Work instructions:
Copy every line that holds the string "will" from the data below.

Exercise input:
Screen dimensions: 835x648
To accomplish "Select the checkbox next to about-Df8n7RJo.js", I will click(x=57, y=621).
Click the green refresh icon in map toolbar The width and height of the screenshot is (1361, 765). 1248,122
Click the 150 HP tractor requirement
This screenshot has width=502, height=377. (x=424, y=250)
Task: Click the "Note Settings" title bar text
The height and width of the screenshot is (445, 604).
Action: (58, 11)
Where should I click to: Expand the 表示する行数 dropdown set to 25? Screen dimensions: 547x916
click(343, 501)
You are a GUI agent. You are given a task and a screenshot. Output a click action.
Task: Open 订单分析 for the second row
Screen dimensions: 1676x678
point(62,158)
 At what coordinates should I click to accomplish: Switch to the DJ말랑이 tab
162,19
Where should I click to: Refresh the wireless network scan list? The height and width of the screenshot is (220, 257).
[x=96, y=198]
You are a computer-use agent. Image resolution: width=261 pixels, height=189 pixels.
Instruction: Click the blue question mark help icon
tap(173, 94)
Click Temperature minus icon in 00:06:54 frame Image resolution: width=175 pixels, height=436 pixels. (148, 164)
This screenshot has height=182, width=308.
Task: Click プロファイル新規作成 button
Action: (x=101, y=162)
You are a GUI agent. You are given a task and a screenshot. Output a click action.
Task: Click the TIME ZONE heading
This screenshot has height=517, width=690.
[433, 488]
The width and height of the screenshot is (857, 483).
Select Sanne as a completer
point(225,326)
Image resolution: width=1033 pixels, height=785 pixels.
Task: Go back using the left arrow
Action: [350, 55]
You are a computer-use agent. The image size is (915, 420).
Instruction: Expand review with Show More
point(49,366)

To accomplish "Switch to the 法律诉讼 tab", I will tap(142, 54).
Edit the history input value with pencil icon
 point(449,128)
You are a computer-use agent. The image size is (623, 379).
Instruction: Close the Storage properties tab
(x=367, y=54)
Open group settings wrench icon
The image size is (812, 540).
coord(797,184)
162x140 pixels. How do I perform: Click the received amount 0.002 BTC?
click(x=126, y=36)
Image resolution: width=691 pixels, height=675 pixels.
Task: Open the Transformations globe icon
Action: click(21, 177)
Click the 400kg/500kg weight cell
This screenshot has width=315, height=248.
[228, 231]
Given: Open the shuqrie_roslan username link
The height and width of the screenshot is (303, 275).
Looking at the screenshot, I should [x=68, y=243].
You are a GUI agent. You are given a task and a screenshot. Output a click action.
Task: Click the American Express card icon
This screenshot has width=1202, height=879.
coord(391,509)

Answer to this exercise:
To accomplish "Select the checkbox next to about-Df8n7RJo.js", I will click(x=57, y=621).
To accomplish "Switch to the 法律诉讼 tab", I will tap(142, 54).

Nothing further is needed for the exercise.